What the task requires.
Using the study summary on care-seeking for childhood fever in Sierra Leone, decide whether each statement agrees with it, answering yes or no and quoting the deciding words: (a) The Free Health Care Initiative was put in place in 2010. (b) More children with fever were recorded in 2019 than in 2016. (c) Care-seeking was lowest in the southern region.

Extracted text: Begin

|What are the trends in seeking health care for fever in children under-five in Sierra Leone? evidence from four population-based studies before and after the free health care initiative|
||Joel Dofinissery Bognini ,Sekou Samadoulougou ,Mady Ouedraogo, Francis Smart, David Tiga Kankoye,Osman Sankoh, Fati Kirakoya-Samadoulougou
||PLOS ONE , DOI:https://doi.org/10.1371/journal.pone.0263364
Children under five
In 2010, the government of Sierra Leone implemented the Free Health Care Initiative (FHCI) in the country with the objective of reducing the high maternal, infant, and child mortality rates and improving general health indicators. The objective of this study was to assess the trends in the prevalence of health care-seeking and to identify the determinants of healthcare service utilization by caregivers of children younger than five years.
The analysis of health-care-seeking behavior was done using data from four population-based surveys in Sierra Leone before (2008) and after (2013, 2016, 2019) the FHCI was implemented. Care-seeking behavior was assessed with regard to caregivers seeking care for children under-five in the two weeks prior to each survey. We compared the percentages of healthcare-seeking behavior change and identify factors associated with healthcare-seeking using a modified Poisson regression model with generalized estimating equations.
In 2008, a total of 1208 children with fever were recorded, compared with 2823 children in 2013, 1633 in 2016, and 1464 in 2019. Care-seeking for children with fever was lowest in 2008 (51%; 95% CI (46.4-55.5)) than in 2013 (71.5%; 95% CI (68.4-74.5)), 2016 (70.3%; 95% CI (66.6-73.8)), and 2019 (74.6%; 95% CI (71.6-77.3)) (p < 0.001). Care-seeking in 2013, 2016 and 2019 was at least 1.4 time higher than in 2008 (p < 0.001) after adjusting for mother’s age, wealth, religion, education level, household head and the child’s age. Care-seeking was lowest for children older than 12 months, mothers older than 35 years, children living in the poorest households, and in the northern region. A trend was observed for the sex of the household head. The level of care-seeking was lowest when the household head was a man.
The increase in healthcare-seeking for children under-five with fever followed the introduction of the FHCI in Sierra Leone. Care-seeking for fever varied by the child’s age, caregiver’s age, household wealth, the sex of the household head and region. Maintaining the FHCI with adequate strategies to address other barriers beyond financial ones is essential to reduce disparities between age groups, regions and, households.

Extracted text: End
Given information: Begin

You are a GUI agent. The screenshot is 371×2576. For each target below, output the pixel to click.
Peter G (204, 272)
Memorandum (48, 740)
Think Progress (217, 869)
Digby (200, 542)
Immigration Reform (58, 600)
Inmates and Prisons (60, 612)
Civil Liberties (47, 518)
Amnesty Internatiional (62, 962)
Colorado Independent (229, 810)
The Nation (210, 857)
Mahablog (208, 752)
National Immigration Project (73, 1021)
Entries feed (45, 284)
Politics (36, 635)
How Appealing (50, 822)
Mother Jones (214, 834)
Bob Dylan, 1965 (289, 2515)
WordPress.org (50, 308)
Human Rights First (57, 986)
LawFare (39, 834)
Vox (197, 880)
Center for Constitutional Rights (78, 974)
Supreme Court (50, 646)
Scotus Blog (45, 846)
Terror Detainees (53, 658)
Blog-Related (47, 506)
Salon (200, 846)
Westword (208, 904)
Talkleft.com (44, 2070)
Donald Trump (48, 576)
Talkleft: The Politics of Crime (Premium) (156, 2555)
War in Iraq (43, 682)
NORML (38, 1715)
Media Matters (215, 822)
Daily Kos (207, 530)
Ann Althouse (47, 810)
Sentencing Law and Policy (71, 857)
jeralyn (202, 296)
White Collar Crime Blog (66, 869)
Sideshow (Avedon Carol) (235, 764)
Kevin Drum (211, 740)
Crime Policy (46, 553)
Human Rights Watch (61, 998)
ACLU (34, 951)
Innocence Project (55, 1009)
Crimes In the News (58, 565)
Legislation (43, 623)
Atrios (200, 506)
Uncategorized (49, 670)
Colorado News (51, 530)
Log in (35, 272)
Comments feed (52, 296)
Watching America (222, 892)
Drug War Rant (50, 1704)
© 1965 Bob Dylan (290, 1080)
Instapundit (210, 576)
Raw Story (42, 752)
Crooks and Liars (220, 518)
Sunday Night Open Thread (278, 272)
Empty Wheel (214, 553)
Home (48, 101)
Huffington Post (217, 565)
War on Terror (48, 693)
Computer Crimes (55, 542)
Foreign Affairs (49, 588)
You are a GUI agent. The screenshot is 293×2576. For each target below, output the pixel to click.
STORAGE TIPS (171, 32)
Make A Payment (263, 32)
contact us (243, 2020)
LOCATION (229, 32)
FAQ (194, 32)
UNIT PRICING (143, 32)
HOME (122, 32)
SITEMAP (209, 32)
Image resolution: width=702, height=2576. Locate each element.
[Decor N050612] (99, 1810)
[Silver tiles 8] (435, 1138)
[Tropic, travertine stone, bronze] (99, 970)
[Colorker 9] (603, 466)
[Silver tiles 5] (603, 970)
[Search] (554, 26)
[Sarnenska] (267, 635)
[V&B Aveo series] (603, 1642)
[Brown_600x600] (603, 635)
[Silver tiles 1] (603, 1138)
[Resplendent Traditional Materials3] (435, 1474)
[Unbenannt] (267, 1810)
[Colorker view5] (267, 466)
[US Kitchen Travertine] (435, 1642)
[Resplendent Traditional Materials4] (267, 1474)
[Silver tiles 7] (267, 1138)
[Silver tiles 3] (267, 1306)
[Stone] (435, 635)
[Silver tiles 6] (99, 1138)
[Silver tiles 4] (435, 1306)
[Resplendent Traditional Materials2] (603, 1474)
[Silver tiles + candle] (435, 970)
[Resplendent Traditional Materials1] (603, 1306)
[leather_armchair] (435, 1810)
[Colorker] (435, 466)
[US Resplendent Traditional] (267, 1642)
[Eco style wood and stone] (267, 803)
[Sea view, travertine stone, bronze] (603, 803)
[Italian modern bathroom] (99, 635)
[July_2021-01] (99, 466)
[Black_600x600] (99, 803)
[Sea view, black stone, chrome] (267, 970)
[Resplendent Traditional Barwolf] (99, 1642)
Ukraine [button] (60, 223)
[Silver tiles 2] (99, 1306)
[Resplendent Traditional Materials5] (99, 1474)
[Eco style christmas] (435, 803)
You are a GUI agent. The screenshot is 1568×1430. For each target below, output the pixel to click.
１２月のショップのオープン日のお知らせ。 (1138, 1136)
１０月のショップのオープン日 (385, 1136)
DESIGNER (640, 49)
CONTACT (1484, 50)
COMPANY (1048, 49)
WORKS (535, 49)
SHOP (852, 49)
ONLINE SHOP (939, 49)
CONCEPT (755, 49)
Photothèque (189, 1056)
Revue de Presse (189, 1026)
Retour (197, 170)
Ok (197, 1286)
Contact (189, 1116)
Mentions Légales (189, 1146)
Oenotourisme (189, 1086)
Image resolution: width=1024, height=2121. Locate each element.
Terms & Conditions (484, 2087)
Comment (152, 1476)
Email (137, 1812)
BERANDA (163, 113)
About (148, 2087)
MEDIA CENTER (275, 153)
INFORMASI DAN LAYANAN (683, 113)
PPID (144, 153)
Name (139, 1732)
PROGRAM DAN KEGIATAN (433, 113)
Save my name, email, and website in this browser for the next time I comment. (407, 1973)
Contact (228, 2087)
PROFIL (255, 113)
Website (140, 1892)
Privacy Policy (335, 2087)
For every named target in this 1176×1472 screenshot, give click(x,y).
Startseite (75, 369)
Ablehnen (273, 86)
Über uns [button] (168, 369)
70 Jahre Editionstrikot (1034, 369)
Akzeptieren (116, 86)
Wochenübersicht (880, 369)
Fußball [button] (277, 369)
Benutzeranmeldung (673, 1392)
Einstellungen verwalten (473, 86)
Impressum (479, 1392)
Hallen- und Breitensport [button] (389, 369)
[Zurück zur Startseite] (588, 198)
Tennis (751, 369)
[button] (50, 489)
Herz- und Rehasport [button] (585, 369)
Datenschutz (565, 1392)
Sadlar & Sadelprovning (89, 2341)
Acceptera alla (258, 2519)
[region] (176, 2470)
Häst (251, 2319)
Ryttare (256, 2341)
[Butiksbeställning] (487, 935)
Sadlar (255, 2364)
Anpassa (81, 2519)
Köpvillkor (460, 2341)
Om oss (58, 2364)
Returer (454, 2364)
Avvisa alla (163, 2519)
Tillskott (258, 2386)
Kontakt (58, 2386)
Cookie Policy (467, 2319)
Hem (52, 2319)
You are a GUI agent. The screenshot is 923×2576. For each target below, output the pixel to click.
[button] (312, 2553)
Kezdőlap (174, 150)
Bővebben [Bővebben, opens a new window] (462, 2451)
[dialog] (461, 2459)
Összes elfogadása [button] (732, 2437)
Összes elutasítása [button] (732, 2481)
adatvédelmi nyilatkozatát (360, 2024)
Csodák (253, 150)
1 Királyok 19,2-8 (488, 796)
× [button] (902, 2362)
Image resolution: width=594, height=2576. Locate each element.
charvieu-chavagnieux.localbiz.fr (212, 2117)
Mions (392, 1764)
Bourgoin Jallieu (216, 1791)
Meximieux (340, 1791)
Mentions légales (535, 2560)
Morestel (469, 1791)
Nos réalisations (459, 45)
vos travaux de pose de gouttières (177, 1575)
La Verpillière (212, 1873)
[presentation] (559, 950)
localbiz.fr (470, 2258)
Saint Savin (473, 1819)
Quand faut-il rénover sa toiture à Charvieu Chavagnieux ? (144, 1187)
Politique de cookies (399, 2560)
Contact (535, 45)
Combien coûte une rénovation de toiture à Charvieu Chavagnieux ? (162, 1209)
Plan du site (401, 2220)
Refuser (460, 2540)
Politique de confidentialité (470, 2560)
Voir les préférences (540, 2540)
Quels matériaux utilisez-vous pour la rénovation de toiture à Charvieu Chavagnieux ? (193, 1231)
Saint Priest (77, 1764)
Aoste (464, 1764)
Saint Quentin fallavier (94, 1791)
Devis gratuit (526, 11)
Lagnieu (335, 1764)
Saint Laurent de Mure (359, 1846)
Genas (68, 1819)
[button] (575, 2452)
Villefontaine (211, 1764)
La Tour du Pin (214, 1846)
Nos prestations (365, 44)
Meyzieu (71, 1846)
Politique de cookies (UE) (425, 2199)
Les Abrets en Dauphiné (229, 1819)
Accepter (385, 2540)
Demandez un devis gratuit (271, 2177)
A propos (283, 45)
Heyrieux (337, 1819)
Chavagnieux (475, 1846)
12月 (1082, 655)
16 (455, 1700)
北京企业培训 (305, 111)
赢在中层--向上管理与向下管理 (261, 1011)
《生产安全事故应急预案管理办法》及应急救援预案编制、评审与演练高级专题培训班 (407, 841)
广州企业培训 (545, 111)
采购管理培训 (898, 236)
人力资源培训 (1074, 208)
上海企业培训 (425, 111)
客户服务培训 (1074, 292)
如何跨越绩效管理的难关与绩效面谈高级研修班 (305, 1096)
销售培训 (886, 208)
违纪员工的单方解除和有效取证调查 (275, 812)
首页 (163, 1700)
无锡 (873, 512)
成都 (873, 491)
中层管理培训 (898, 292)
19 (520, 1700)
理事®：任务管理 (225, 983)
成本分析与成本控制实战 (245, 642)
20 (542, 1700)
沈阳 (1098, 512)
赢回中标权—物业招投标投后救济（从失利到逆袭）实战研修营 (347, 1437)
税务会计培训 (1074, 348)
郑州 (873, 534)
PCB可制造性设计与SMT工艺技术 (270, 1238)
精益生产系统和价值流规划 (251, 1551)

Given information: End

Problem solution.
(a) Yes: "In 2010, the government of Sierra Leone implemented the Free Health Care Initiative (FHCI) in the country"
(b) No: "1633 in 2016, and 1464 in 2019"
(c) No: "Care-seeking was lowest for children older than 12 months, mothers older than 35 years, children living in the poorest households, and in the northern region."